Maintaining database column order with migrations

I like to keep database columns in a reasonably logical order. I generally keep primary keys as the first column, then content columns, then special usage columns, then foreign keys:

id
name
description
created_on
updated_on
account_id

Now, say I added a slug column with a migration:

def self.up
  add_column "projects", "slug", :string
end

That’s fine, I have my new column but it’s after my foreign keys:

id
name
description
created_on
updated_on
account_id
slug

What’s it doing down there? I want it after the name column!

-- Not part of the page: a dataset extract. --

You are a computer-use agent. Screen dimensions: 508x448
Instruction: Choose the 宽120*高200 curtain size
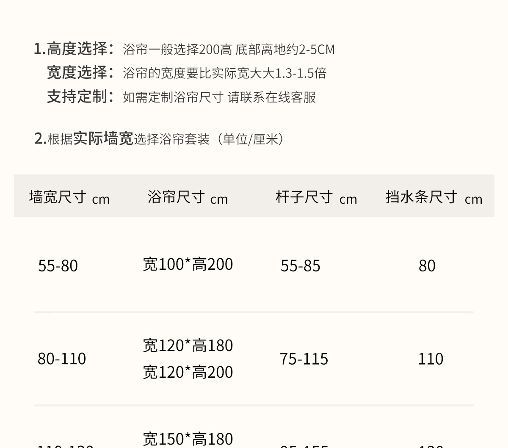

Wouldn’t it be nice if you could specify an :after option for add_column.
We can make this possible by monkey patching the add_column method at the top of our migration file:

module ActiveRecord
  module ConnectionAdapters # :nodoc:
    module SchemaStatements
      def add_column(table_name, column_name, type, options = {})
        add_column_sql = "ALTER TABLE #{table_name} ADD #{quote_column_name(column_name)} #{type_to_sql(type, options[:limit], options[:precision], options[:scale])}"
        after_column = options.delete(:after)
        add_column_options!(add_column_sql, options)
        add_column_sql << " AFTER #{after_column}" if after_column
        execute(add_column_sql)
      end
    end
  end
end

This lets us do the following:

def self.up
  add_column "projects", "slug", :string, :after => 'name'
end

Which gives us:

id
name
slug
description
created_on
updated_on
account_id

Much better. This may seem a little petty, however as your tables get more and more columns it makes things much easier to follow.

Please note: I have only tested this with MySQL.